The eggs are finally laid and fertilized. We all had the feeling that if Tyson could speak he would just say "Thank you". This is what fish keeping is all about - for me.

The female inspecting the eggs. She would remove every single snail or sand particle from the eggs. She would spend the whole day above her eggs, fanning them, removing particles and of course, watching for intruders.

Time (post egg layering)

Eggs with fungus

Action

12 hours

4

None

24 hours

8

None

36 hours

34

None

48 hours

45

None

60 hours

92

Anti fungus agent at ½ recommended strength

72 hours

104

Eggs hatched

Fertilization rate is never 100%. The unfertilized eggs will be covered with fungus - sooner or later. However, with 1000+ eggs, who cares ?

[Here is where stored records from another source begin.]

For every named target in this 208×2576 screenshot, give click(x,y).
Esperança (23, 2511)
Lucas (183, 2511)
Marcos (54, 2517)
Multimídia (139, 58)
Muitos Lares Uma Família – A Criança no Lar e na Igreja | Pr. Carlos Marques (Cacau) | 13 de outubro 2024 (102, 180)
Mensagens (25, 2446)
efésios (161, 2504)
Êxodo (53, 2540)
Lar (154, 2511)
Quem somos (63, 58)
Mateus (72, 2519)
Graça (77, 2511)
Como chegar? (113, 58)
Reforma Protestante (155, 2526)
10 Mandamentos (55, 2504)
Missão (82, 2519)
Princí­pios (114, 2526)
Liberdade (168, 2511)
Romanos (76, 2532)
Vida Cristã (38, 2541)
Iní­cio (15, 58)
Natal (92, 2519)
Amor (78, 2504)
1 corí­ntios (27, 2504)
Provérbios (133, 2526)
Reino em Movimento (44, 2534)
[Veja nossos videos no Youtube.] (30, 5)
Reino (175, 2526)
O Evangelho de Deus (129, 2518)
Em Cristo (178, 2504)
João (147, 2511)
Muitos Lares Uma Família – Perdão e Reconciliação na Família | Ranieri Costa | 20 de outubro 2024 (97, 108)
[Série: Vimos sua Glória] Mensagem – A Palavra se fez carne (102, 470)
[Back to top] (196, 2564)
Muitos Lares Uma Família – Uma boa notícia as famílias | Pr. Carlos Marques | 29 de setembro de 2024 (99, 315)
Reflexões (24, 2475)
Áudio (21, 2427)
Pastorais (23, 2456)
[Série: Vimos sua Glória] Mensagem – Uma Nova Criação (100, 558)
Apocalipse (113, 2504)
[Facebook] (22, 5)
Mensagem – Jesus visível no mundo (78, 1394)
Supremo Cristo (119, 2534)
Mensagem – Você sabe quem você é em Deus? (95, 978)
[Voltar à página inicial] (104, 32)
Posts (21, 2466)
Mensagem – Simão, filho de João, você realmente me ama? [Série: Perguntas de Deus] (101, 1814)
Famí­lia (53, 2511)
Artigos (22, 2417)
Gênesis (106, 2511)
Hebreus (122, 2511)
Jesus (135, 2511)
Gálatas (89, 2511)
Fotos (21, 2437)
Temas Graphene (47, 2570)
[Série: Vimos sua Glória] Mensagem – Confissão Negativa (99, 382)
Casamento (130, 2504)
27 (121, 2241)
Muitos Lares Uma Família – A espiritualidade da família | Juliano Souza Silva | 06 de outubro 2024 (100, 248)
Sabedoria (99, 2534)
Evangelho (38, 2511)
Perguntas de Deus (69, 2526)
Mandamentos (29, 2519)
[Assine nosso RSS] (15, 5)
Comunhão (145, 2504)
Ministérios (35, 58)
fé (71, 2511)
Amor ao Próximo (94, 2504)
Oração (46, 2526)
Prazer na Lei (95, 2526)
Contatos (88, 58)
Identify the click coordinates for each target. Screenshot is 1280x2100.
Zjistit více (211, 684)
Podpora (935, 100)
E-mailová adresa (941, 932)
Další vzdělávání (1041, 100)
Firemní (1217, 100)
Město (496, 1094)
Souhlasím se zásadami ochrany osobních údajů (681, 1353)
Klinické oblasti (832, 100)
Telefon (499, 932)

A close up of the female while fanning her eggs. Click on the thumbnail to see a larger picture.

There is also a video clip showing the female fanning its eggs.

Following hatching, the female would check her eggs every minute and take all “vibrating” eggs in her mouth and transfer them to the pit they have prepared behind the stone. This answered our question why they spent all this energy to dig a pit they didn’t use for spawning after all. The pit was needed for “phase II”. Nice place for the newly hatched eggs but very bad place for us since we couldn’t see them. We were only able to take one photo during this time. After some hours, the only things that were left on the stone were the eggs which had been covered with fungus.

All the fry were removed from the stone just after hatching and placed in a second pit formed in a secure place. The female was now spending her day over the new location.

Four days after hatching we started feeding them with Liquifry (80-300 μm) and baby powder food of the same size. We couldn’t see what was going on behind the stone but we were able to see some fry going for the food. Of course this was a very short sight since the female would rash to take the fry to the pit again, away from our sight. A short glance revealed what we suspected. The female was staying barely over the substrate in the middle of a cloud of fry.